*PROVIDED MATERIAL*

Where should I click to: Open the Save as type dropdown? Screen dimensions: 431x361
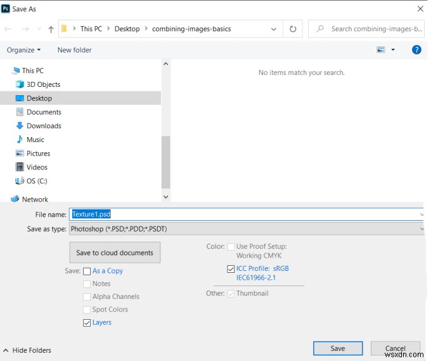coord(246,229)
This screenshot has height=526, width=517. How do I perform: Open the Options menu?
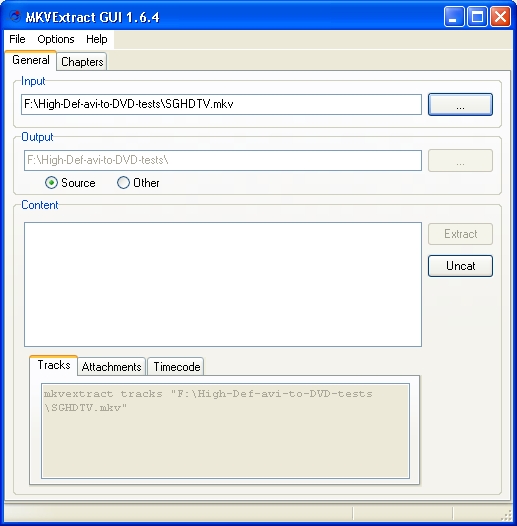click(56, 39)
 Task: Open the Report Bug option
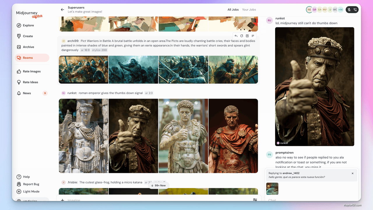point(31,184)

---

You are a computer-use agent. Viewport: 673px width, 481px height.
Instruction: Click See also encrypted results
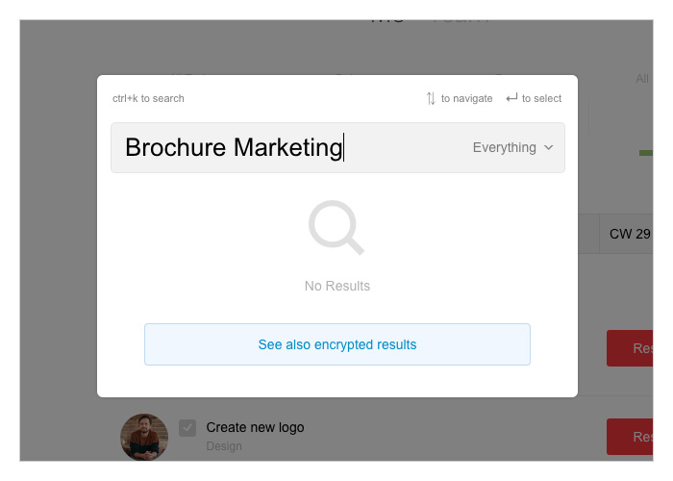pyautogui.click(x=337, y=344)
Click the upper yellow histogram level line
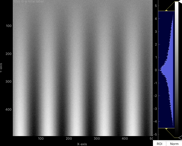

*WHAT THE TASK ASKS*
Return only the part above that opens with the line containing "You are a computer-use" and closes with the line containing "Click the upper yellow histogram level line", exactly and with both ends, skipping the pictures.

*TASK RESULT*
You are a computer-use agent. Viewport: 673px width, 481px height.
Instruction: Click See also encrypted results
pyautogui.click(x=337, y=344)
Click the upper yellow histogram level line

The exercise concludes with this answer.